**Task to carry out**. Every picture should be left out, but the lines below must be repeated exactly.

==== Given information ====

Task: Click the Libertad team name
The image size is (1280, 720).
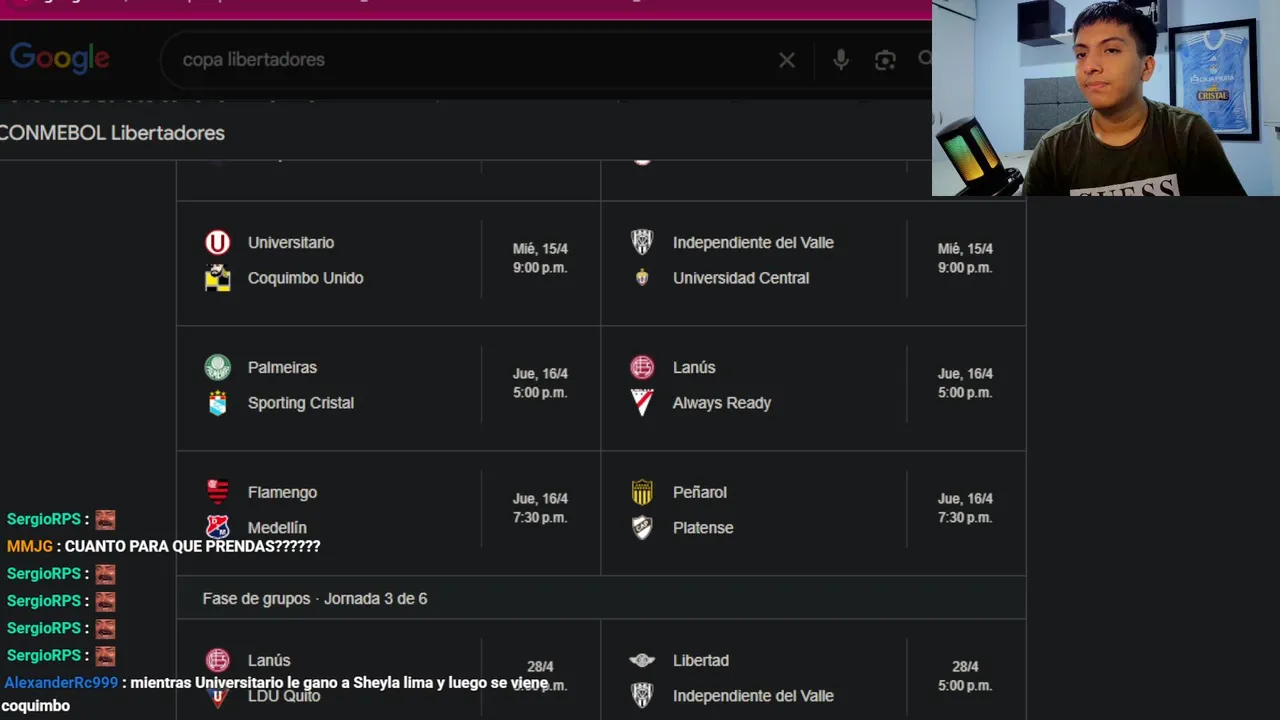Action: pyautogui.click(x=700, y=661)
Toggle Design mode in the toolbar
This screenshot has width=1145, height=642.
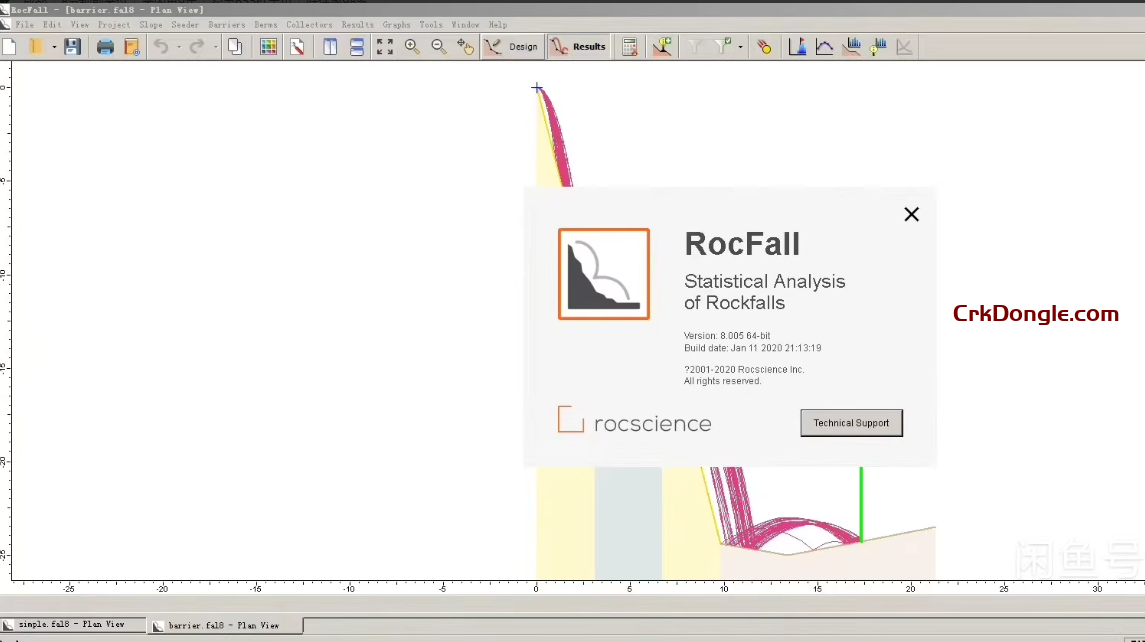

====

**Task solution**.
Task: Click the Libertad team name
The image size is (1280, 720).
Action: pyautogui.click(x=700, y=661)
Toggle Design mode in the toolbar
This screenshot has width=1145, height=642.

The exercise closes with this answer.